# Biotope aquascaping



## TOO (17 Jun 2013)

Besides planted nature aquarium I have for a long time been interested in biotope aquaria.

Recently I have been thinking that it might be a future idea for UKAPS to add a section on biotope aquascaping. I am aware that the focus of UKAPS is on the planted aquarium, and since many (true) biotopes do not in fact have plants, it may fall outside its remit.

Yet I feel that, even if founded in a different philosophy, biotopes offer an equally great challenge for the aquascaper. Too often biotope aquaria proceed with no aestethic purpose. This is true for the set-up as such, but also for the external equipment.	

One might say, of course, that thinking about aesthetics in a biotope aquarium is somehow contradictory. I dont think so, necessarily. I think it is possible to create something that is aesthetically convincing as well as biotopically correct. In some of his previous work, George Farmer has shown some great examples of this. Currently I have a Sulawesi shrimp set-up, which is just a lot of stones spread over the surface. Sounds dull, but to me it is very visually appealing.

Anyway, just something to consider for the future. Any thoughts are welcome.

Thomas


----------



## NanoJames (17 Jun 2013)

I would certainly look through a biotope section! If there is a fish section and an invert section, I don't see why there can't be a biotope section!


----------



## George Farmer (17 Jun 2013)

I think this is an excellent idea. I'll discuss it with the admin/mod team.


----------



## BigTom (17 Jun 2013)

Lee Nuttall posts some lovely central American biotopes over on BCA.


----------



## Greenview (17 Jun 2013)

I agree, I would really love to see a section on biotopes.


----------



## TOO (17 Jun 2013)

BigTom said:


> Lee Nuttall posts some lovely central American biotopes over on BCA.


 
I agree. Lee Nuttall's work precisely captures the idea.

Glad that people like the suggestion. Thanks for the feedback.

Thomas


----------



## tim (17 Jun 2013)

I think this is a great idea, biotopes and even some loose biotopes can be some of the most relaxing scapes.


----------



## nayr88 (18 Jun 2013)

+1 from meh


----------



## killi69 (18 Jun 2013)

Yes, it would be great to see more biotopes on here.  Even ones that are 'so aquascaped' that they are no longer an 'authentic representation' of an actual habitat yet still beautifully show off plants and fish from one region.


----------

- **DATA LISTING**
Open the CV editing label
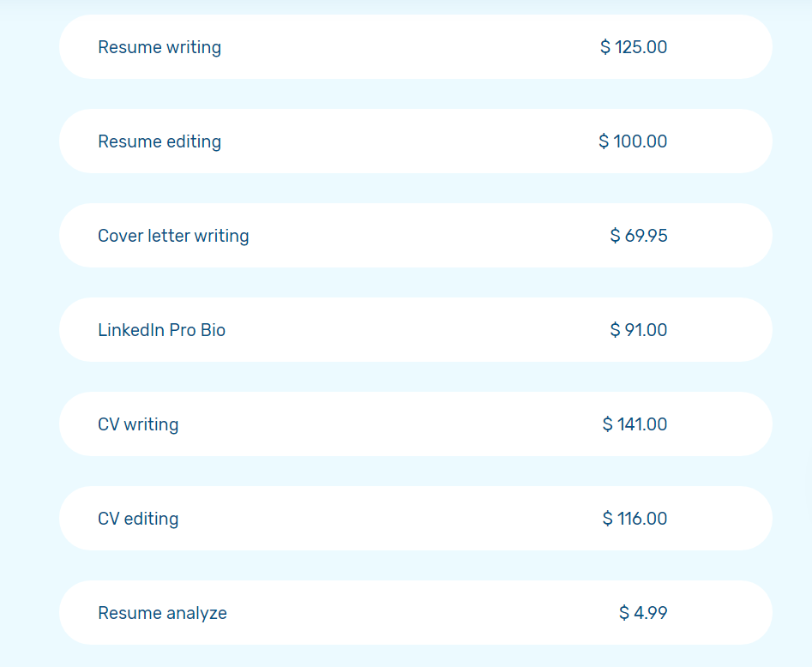 [x=138, y=519]
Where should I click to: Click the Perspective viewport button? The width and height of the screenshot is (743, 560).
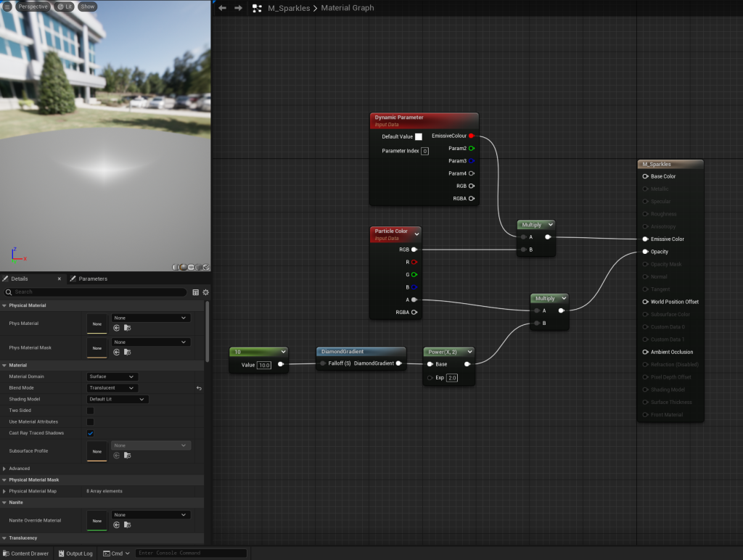[x=33, y=7]
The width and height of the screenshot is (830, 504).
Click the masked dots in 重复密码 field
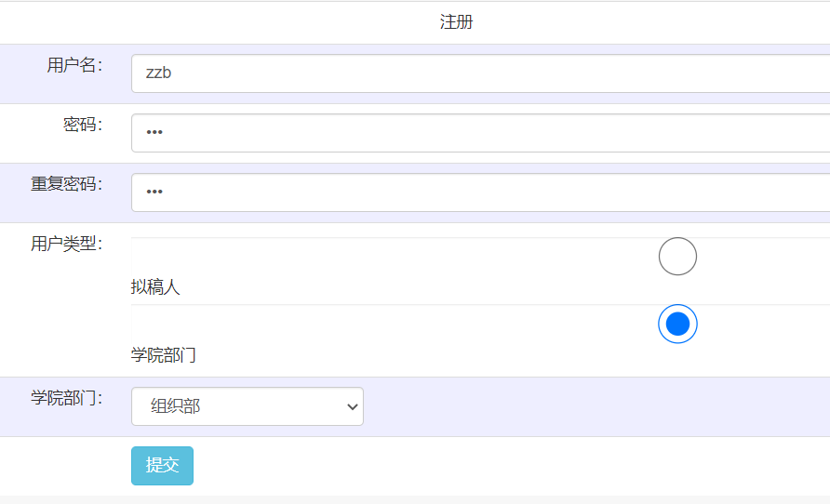coord(154,192)
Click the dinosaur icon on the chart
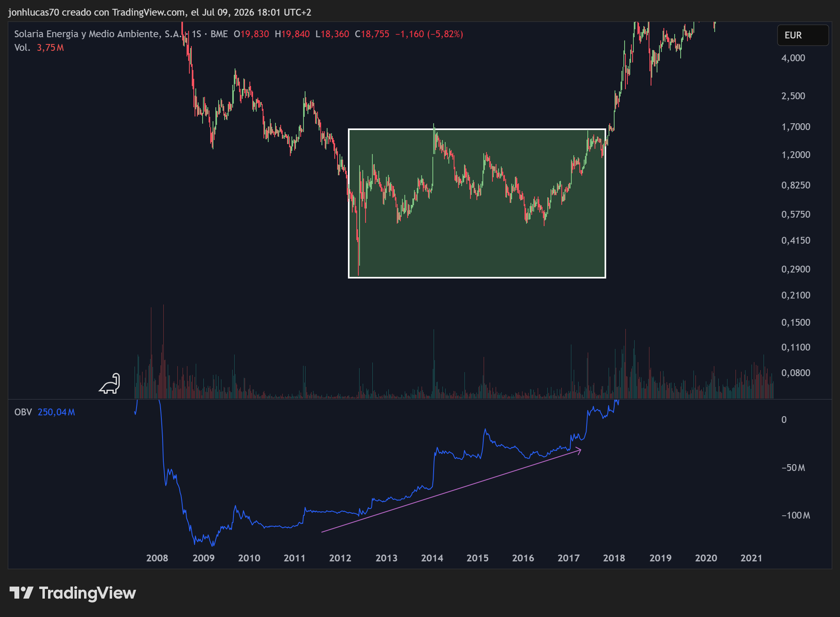Image resolution: width=840 pixels, height=617 pixels. point(109,383)
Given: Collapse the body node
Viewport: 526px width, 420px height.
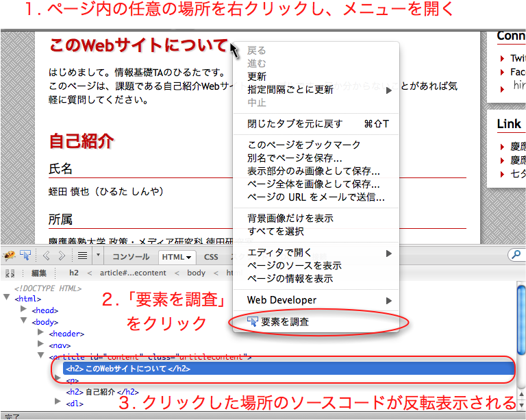Looking at the screenshot, I should tap(24, 322).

- **PROMPT**
Can you reproduce, word for word, the part of the biotope aquascaping thread from "I would certainly" to "the admin/mod team."? The records come from a separate source unrelated to the biotope aquascaping thread.

- **FINAL RESULT**
I would certainly look through a biotope section! If there is a fish section and an invert section, I don't see why there can't be a biotope section!


----------



## George Farmer (17 Jun 2013)

I think this is an excellent idea. I'll discuss it with the admin/mod team.